(Element and text location data)
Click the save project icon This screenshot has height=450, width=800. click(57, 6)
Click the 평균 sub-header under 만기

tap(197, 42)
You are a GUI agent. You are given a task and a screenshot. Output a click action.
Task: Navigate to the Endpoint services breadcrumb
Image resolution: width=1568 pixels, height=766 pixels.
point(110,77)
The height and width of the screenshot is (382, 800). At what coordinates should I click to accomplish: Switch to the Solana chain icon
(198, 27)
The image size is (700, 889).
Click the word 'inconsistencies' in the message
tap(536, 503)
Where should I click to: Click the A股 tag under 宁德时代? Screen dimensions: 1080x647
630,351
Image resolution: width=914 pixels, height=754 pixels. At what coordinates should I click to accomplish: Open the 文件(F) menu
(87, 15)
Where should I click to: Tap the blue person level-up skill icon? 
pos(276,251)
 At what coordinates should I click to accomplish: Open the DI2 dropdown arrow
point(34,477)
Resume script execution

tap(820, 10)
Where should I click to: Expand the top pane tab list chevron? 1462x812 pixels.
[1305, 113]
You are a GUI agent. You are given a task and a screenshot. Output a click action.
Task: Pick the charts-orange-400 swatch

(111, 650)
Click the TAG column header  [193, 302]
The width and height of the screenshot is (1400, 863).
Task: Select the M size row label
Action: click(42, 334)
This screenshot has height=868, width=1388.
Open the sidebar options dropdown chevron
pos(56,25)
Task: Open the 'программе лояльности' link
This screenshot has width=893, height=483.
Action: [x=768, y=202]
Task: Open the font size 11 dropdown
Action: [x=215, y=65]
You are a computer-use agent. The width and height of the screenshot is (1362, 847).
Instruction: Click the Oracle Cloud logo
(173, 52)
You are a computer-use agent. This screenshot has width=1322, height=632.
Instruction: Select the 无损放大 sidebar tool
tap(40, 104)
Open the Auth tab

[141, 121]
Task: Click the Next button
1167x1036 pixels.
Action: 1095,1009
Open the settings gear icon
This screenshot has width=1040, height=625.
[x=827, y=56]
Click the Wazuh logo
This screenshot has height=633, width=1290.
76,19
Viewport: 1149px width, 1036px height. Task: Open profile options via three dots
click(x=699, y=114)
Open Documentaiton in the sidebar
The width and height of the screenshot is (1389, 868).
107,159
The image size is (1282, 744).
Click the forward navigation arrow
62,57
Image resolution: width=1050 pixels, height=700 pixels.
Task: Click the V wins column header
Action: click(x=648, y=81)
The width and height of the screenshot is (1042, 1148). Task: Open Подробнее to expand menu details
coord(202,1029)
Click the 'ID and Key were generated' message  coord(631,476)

* **Task description**: Pull out each line of the records above that contains the string "icon". Case counts.

* **Task answer**:
Click the save project icon This screenshot has height=450, width=800. click(57, 6)
The height and width of the screenshot is (382, 800). At what coordinates should I click to accomplish: Switch to the Solana chain icon
Where should I click to: Tap the blue person level-up skill icon? 
Open the settings gear icon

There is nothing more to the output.